Cesellerò parole che danno corpo ai sogni, renderanno vane le frontiere".
La meravigliosa infanzia si interrompe a nove anni, quando il cugino Samir, coetaneo e compagno di divertimenti e di monellerie, la pone dinanzi ad una alternativa: giocare con lui o dedicarsi a farsi bella.
Lʼancora bambina Fatema sceglie la seconda strada e rompe lʼamicizia con il cugino.
Il secondo filone narrativo riguarda la condizione della donna, privata della libertà allʼinterno dellʼharem.
Chiusi dentro le mura del palazzo, persino la natura è sostituita da " disegni geometrici e floreali riprodotti sulle mattonelle ...
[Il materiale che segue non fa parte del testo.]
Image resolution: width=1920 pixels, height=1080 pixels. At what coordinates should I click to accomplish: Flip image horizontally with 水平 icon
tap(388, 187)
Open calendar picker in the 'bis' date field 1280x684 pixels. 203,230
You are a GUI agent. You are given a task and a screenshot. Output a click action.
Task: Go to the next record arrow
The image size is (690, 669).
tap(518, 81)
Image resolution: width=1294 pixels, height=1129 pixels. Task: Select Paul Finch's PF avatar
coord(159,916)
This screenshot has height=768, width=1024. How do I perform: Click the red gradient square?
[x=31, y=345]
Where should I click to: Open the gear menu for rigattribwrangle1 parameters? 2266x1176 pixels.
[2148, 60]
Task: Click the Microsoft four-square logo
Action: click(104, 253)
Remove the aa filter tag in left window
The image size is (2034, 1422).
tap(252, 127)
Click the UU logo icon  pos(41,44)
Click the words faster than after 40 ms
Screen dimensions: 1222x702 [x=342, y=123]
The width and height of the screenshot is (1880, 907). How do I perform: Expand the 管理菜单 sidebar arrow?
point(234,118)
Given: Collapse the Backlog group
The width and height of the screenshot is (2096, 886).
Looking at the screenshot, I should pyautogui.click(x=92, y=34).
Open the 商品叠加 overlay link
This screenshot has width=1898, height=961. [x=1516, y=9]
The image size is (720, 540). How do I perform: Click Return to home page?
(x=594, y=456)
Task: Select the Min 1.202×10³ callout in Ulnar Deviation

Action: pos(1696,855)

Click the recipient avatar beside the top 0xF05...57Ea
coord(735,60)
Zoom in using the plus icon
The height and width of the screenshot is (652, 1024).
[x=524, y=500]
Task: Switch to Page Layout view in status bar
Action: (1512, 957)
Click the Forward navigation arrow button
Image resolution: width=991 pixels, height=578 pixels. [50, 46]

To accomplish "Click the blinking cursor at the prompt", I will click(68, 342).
tutte le finestre davano sul cortile".
Questa privazione fisica diviene un dolore esistenziale, che solo il sogno permette di combattere: " oh, sì, racconterei loro dellʼimpossibile di un mondo arabo nuovo, dove uomini e donne, avvinti in un abbraccio, volano nella danza via, senza più frontiere, tra loro, né paure ...
fiducia è il gioco nuovo da imparare.....
vanno, mettendo un piede avanti allʼaltro con gli occhi fissi al nuovo quasi inimmaginabile orizzonte, ignoto eppure privo di minacce".
Per lʼintellettuale Mernissi lʼharem è stata una realtà vissuta da bambina ma è anche una metafora di tutte le barriere che si vogliono mettere alle potenzialità delle donne, e degli uomini.
Il terzo filone, più che narrativo, è sociologico.
Lʼautrice descrive la vita dellʼharem e con essa i costumi della società marocchina tradizionale.
È una parte molto interessante per noi occidentali.
Emerge infatti una società nord africana e mussulmana per noi ignota: molto ricca culturalmente, tollerante ed aperta alle innovazioni di costumi e di valori.

Si tratta di tre filoni narrativi, dove quello più spontaneo, lʼinfanzia di Fatema, è soffocato dagli altri due, nei quali la donna adulta prende il sopravvento.
È plausibile che una bambina ancora così piccola percepisca con tanta chiarezza filosofica il disagio e lʼaspirazione alla libertà delle donne dellʼharem ? O è Mernissi, che rilegge i personaggi e le vicende dellʼharem alla luce della sua consapevolezza di donna, adulta, intellettuale e impegnata politicamente ? Dʼaltra parte il filone narrativo legato alla condizione della donna è a sua volta oppresso dellʼevidente intento del libro di descrivere lʼharem e il mondo marocchino: operazione nella quale prevale la sociologa rispetto alla scrittrice.
La sovrapposizione di temi, le disgressioni sullʼemancipazione della donna e la prevalenza data allo studio della società rende la narrazione prolissa e ridondante, facendole perdere quella freschezza e ingenuità che talvolta traspaiono nelle vicende di Fatema bambina.
Lʼautrice non è riuscita a far emergere i temi politici e sociali dal romanzo, e quindi dalla narrazione immaginativa, affidandosi troppo spesso alla scrittura e allʼimpostazione tipica di un saggio.

Perché leggerlo ? È molto interessante sotto il profilo della conoscenza del mondo mussulmano.
In alcuni passaggi si sente una forte impronta poetica.